Qualitative Bayesian Comparison
Input form
competing_hypotheses_with_evidence
Output form
relative_support_judgment
Steps
- State the competing hypotheses.
- Compare their priors qualitatively (which was more plausible before the evidence?).
- Compare how strongly each predicts the evidence.
- Multiply qualitatively: a higher prior and a higher likelihood both push the posterior up.
- State the posterior ranking with appropriate caution.
Common errors
- Assuming the hypothesis with the most vivid story automatically gets the higher posterior.
- Ignoring that weaker priors can sometimes be overcome by much stronger evidence.
Concept Map
Key ideas in the unit
Prior Probability
The degree of confidence assigned to a hypothesis before the new evidence is taken into account.
Likelihood
The probability of the observed evidence on the assumption that a given hypothesis is true, written P(E | H).
Posterior Probability
The revised degree of confidence in a hypothesis after incorporating new evidence, written P(H | E).
Base Rate
The background prevalence or prior frequency relevant to the hypothesis being assessed.
Bayes Factor
The ratio of likelihoods under two rival hypotheses, P(E | H1) / P(E | H2), which captures how strongly evidence favors one over the other.
False Positive Rate
The probability that a test or indicator yields a positive result when the hypothesis is false, written P(E | not-H).
Calibration
The property of having stated confidence match long-run accuracy — 70%-confident predictions should come true about 70% of the time.
Assessment
How to judge your own work
Assessment advice
- What was the prior before the new evidence arrived?
- How strongly would this evidence have been expected under the hypothesis?
- How strongly would this evidence have been expected under the negation of the hypothesis?
- Collapsing the distinction between prior support and posterior support.
- Ignoring the denominator of the posterior calculation.
- What is the background prevalence?
- Am I mixing up P(E | H) with P(H | E)?
- Did I account for the false positive rate?

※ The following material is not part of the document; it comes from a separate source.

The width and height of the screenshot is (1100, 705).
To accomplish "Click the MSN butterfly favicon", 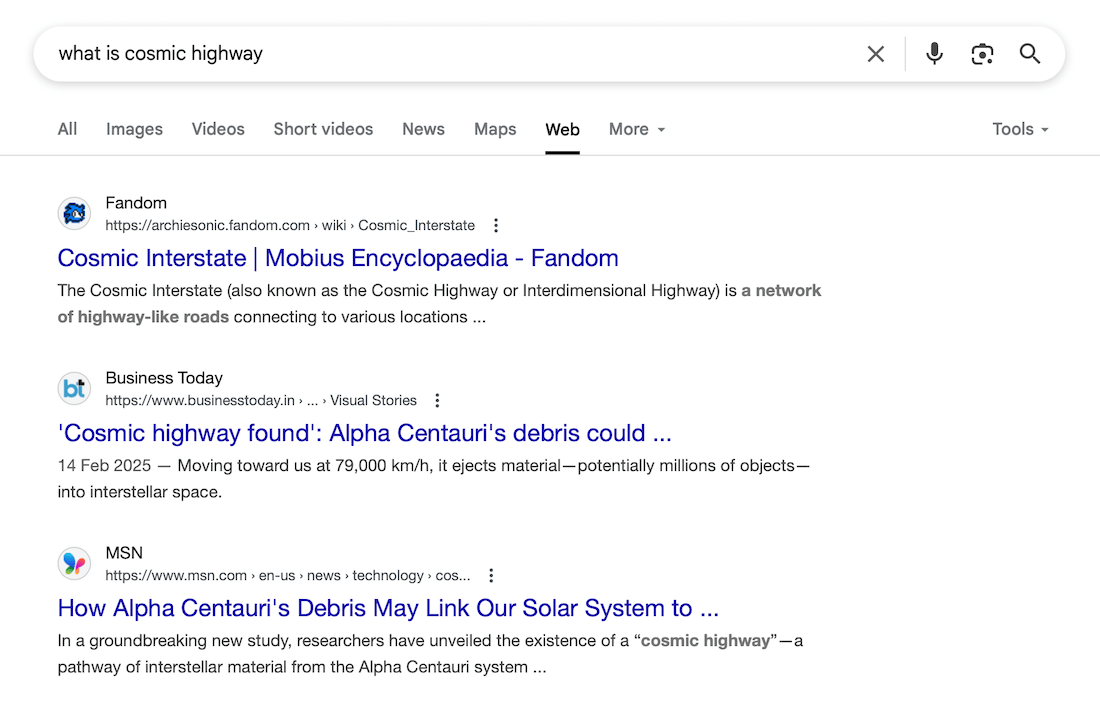I will [74, 564].
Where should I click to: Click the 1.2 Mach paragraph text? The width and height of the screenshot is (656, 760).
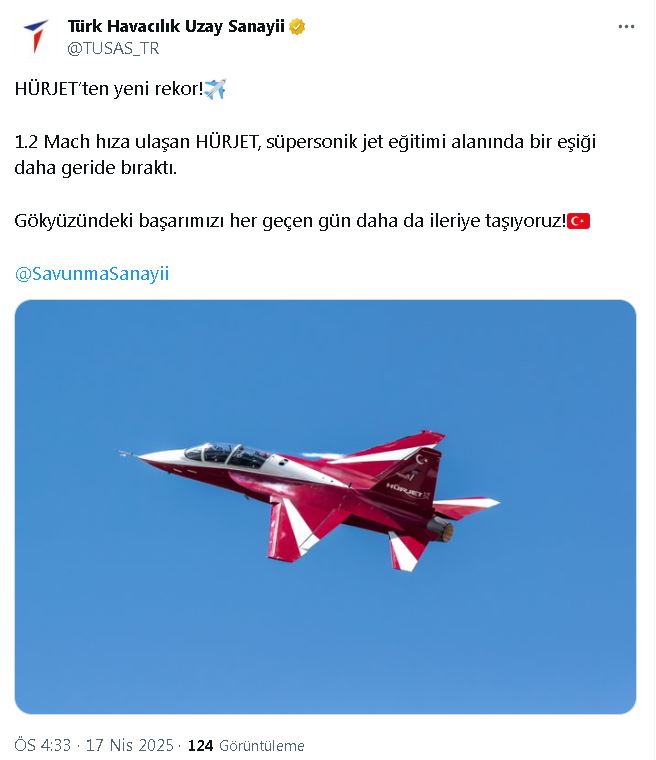[305, 155]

- Treating a high likelihood as the same thing as certainty about the hypothesis.
- Forgetting to include the non-H cases in the denominator.
- How plausible were the hypotheses before the evidence?

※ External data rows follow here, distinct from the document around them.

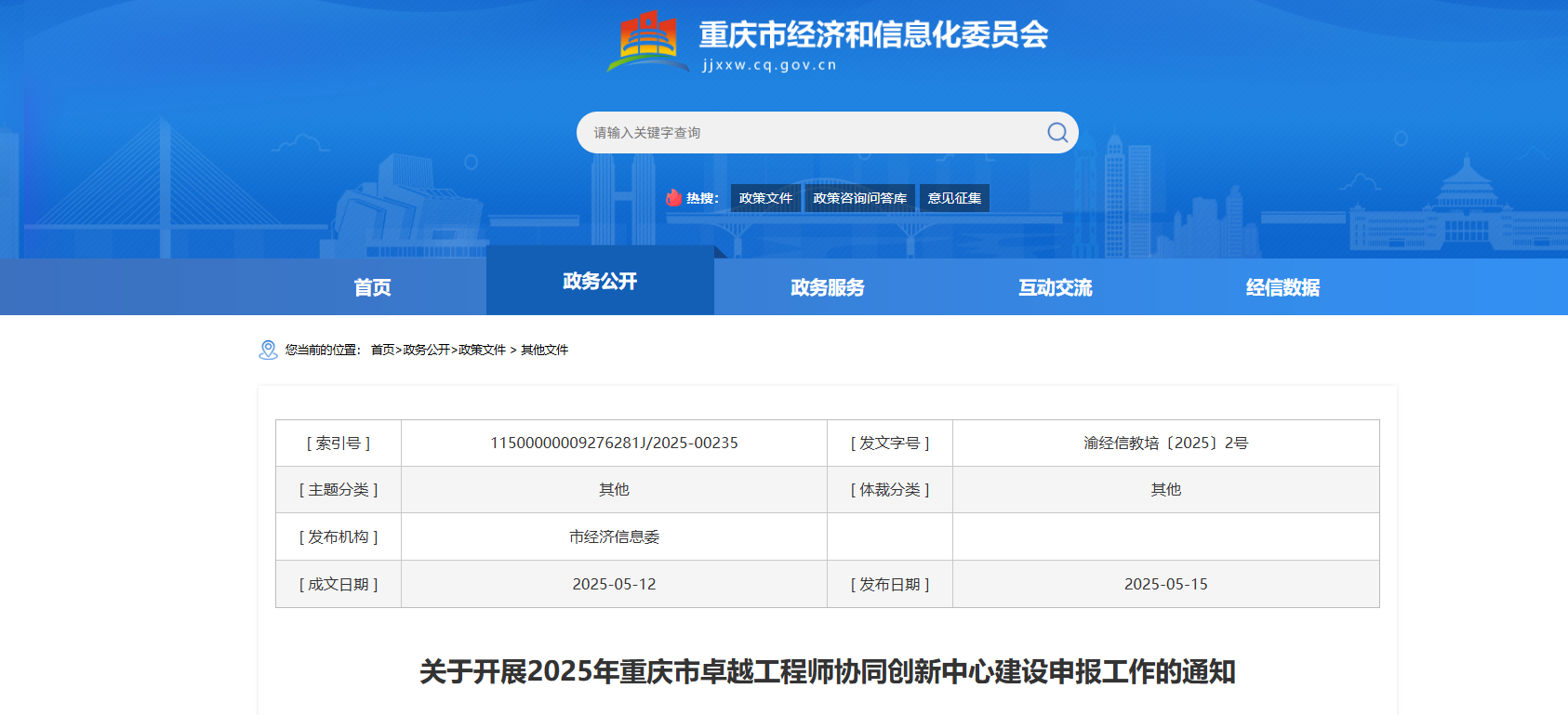Click the site title 重庆市经济和信息化委员会

(x=872, y=35)
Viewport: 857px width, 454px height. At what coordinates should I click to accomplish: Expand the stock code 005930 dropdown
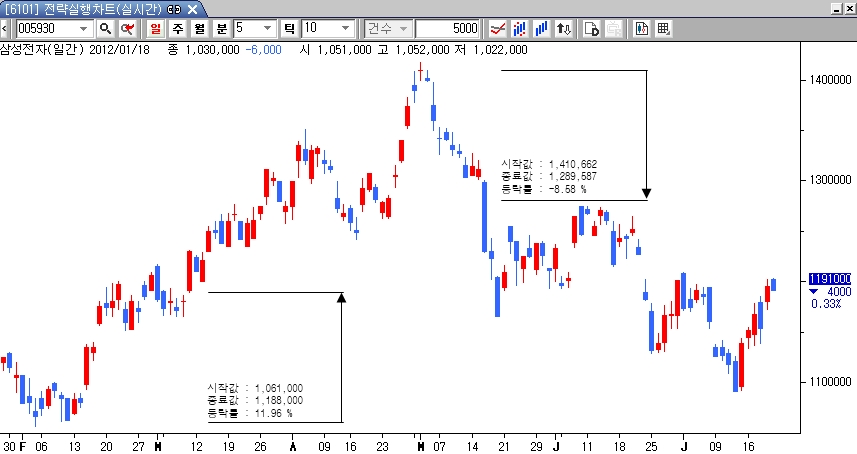pos(84,29)
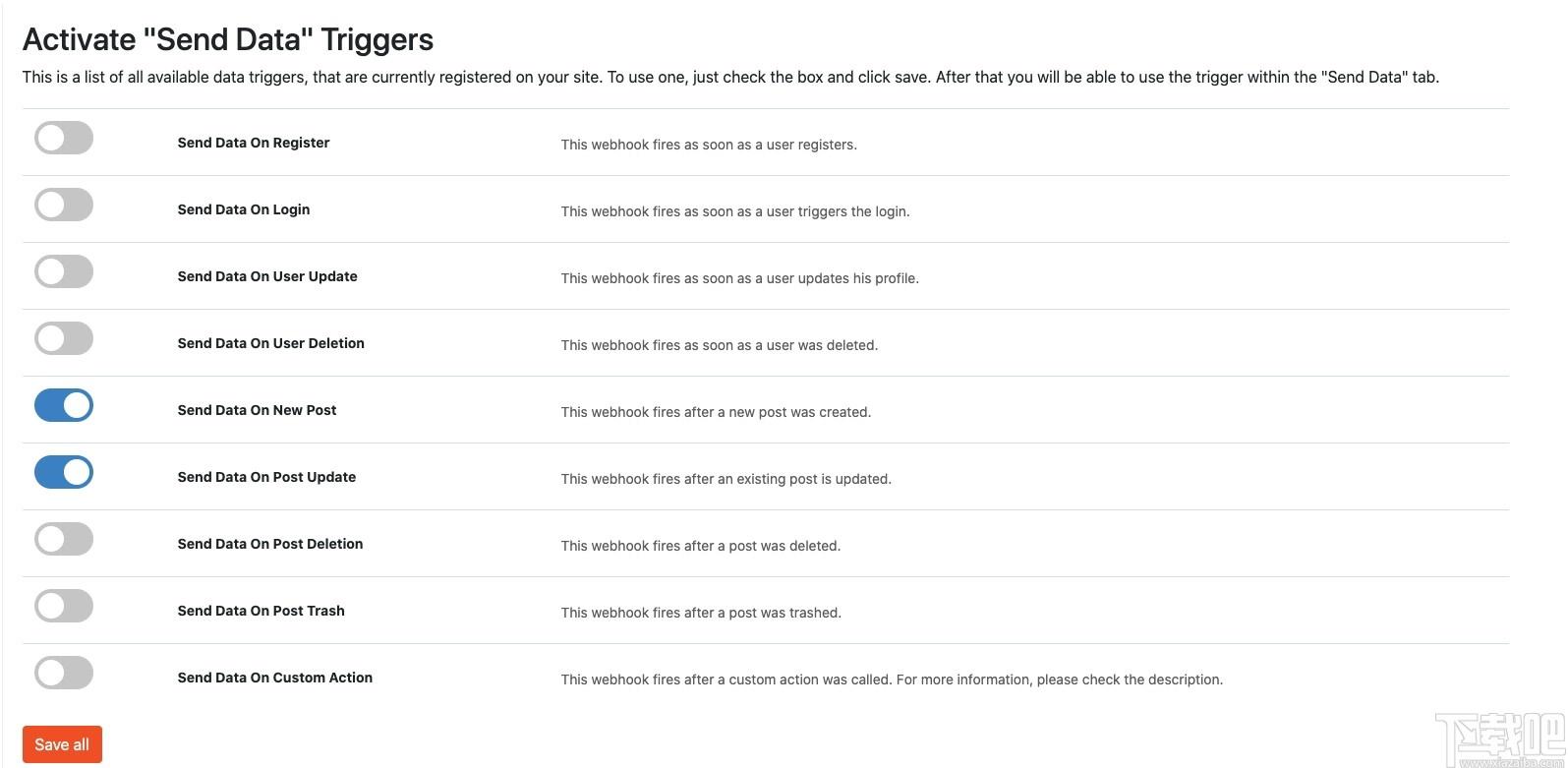Click Send Data On Custom Action label
Viewport: 1568px width, 768px height.
(275, 678)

- Which hypothesis predicted the evidence better?
- Does the Bayes factor justify the size of the update I'm making?
- Treating Bayesian comparison as if it required certainty rather than differential support.
- Ignoring the prior because the evidence feels overwhelming.
- Did I write out the base rate before computing anything?
- Did I compute likelihoods for every rival?
- Is my verdict expressed in calibrated language?
- Letting the test's sensitivity alone decide the verdict.
- Converting a natural-frequency answer back into a probability without keeping the denominator visible.
Mastery requirements
- Identify Priors And Likelihoods
- Avoid Base Rate Neglect
- Compute Posterior From Natural Frequencies
- Compare Posteriors Across Hypotheses
History Links
How earlier logicians shaped modern tools
Thomas Bayes
In 'An Essay Towards Solving a Problem in the Doctrine of Chances' (published posthumously in 1763), laid the foundation for probabilistic belief updating in light of evidence.
Pierre-Simon Laplace
In his Theorie analytique des probabilites, extended probabilistic reasoning and helped turn Bayesian ideas into a general inferential framework applicable to science, astronomy, and decision-making.
Amos Tversky and Daniel Kahneman
Documented systematic failures in intuitive probability reasoning, including base-rate neglect, the conjunction fallacy, and representativeness-driven errors.